Monte Carlo is a term you’d be hearing a lot when talking about equity curves along with terms like “path dependency”. This post is NOT about Monte Carlo. The problem with this term is that it comes with a lot of baggage. The baggage is not in what Monte Carlo is, but how to go about doing it. And no, I WON’T be teaching that either. This post is about trying to conceptually grasp the stuff underlying Monte Carlo. The icky stuff relating to distributions and probability and other stuff. This article is going to get really dense, but I promise to go slow, and urge you to do the same.
Monte Carlo in its essence is a simulation method. For eg. suppose you look at the curve of the BTST strategy discussed HERE. The cumulative returns curve looks pretty enticing. But suppose, a lot of the negative return days bunched together instead of being more spread out. Suddenly, the curve looks like it has a massive drawdown during that period. This property of cumulative return curves changing drastically due to rearrangement of order of returns is called “path dependency“. Since this is a risk that could blow out your capital (when dealing with leveraged products), you should want to see what all paths the return curve can take vs. the actual path taken in the backtest.
This can be accomplished by 2 methods:
1. Reusing the original return data: By rearranging, resampling, removing and replacing the data points randomly. This method is called “BOOTSTRAPPING“. There are readymade packages which help you do just this, in most programming languages.
2. Generating new data similar to the original data: This is the MONTE CARLO method, in which you create random numbers which replicate the probability distribution of the original data.
UNDERSTANDING PROBABILITY DISTRIBUTIONS
Suppose you have a string of numbers which are the original returns of the BTST strategy (Gap returns, yesterday’s close to today’s open). I’ll ask a string of questions to home in the point:
1. What is the probability of positive returns?
2. What is the probability of a specific magnitude of return (say, 1%)?
3. What is the probability of having returns at least 1%?
4. Is there any general purpose method of visualizing probability of every magnitude?

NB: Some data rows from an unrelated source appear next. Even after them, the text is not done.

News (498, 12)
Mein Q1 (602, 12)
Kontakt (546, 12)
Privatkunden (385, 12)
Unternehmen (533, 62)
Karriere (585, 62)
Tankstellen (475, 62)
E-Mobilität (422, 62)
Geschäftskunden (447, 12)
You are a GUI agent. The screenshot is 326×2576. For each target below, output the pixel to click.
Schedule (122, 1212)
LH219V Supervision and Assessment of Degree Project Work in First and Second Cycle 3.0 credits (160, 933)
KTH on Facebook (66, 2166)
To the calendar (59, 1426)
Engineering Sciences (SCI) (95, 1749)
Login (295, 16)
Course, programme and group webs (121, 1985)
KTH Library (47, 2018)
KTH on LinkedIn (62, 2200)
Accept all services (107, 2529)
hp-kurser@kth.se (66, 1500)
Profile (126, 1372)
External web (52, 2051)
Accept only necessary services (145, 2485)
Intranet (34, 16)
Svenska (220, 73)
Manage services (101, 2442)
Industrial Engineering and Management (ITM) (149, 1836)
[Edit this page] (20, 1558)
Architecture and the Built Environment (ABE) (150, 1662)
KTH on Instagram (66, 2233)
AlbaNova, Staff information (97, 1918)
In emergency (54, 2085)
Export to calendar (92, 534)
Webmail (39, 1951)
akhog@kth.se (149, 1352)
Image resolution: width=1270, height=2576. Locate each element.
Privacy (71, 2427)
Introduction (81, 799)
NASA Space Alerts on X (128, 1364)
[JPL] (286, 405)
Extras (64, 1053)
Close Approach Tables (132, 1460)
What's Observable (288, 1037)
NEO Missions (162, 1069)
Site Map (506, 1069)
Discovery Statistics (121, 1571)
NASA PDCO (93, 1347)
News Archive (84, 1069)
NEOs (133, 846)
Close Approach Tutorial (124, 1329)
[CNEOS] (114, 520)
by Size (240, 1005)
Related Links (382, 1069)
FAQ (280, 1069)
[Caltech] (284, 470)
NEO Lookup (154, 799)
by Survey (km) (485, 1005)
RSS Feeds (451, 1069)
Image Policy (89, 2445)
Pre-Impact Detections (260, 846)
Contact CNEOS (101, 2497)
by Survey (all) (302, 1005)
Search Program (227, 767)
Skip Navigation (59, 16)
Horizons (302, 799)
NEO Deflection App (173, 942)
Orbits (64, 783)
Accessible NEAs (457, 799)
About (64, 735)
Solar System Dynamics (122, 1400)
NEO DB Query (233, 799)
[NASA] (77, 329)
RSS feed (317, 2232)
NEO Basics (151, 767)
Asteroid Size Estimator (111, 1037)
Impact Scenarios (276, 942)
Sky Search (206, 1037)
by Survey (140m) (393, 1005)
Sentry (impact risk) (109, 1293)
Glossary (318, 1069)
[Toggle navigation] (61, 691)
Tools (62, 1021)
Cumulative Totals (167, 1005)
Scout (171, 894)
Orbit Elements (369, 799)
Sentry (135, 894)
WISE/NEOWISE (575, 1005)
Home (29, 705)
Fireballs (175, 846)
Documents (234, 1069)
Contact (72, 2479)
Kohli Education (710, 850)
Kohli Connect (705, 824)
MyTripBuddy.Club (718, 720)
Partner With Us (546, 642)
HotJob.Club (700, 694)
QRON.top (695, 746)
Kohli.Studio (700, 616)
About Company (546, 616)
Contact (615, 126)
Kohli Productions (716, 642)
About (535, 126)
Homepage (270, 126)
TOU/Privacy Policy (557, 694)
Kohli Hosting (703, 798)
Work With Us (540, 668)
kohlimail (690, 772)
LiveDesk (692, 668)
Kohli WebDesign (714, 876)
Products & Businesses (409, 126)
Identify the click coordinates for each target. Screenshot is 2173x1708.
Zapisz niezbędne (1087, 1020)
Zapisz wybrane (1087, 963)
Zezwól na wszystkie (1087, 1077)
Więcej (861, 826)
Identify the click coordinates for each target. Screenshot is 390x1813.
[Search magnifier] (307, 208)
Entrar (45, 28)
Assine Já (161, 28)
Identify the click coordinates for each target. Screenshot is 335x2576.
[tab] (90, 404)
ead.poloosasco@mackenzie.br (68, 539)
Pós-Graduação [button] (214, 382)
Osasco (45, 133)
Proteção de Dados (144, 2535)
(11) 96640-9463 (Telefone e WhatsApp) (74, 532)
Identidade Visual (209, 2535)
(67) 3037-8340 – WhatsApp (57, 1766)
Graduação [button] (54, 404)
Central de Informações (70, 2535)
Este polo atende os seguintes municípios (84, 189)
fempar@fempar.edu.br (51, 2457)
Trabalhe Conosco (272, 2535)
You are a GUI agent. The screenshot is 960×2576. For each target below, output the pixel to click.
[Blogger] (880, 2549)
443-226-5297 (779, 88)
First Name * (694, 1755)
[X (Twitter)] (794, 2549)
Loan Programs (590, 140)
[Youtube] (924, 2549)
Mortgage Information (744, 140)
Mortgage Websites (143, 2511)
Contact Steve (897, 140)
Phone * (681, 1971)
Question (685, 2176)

5. Is there any general purpose method of visualizing question 3, for every magnitude?
Question 1 is easy to answer. Positive returns/total returns*100. For BTST (since 1991), it is 4369/6902*100=63.33%
Question 2 is also easy to answer. Number of returns exactly=1/total number of returns*100. For BTST, 630/6902*100=9.13%
Question 3 is also similarly easy. Number of returns >=1/total number of returns*100. For BTST, 192/6902*100=2.76%
Question 4, is where you will trip up. The problem is that when we think of returns of 1%, we are thinking of the number exactly equal to 1. But when we calculate returns as percentages, it rarely equals exactly equal to a single specific number. The 10.75% that I got for question 2, is due to rounding off the gap returns to 2 decimals. 1.003 also becomes 1, in this context. But a general purpose method won’t look at each number as a discrete quantity. A general purpose method needs to have the flexibility for incorporating any number of decimals that it can work with. This is where “probability density functions” (PDF) come into the picture. The PDF tells you the probability of getting a number between the [largest lesser number to the left] and the [smallest larger number to the right] of your desired magnitude (read this line again and again until it starts making sense).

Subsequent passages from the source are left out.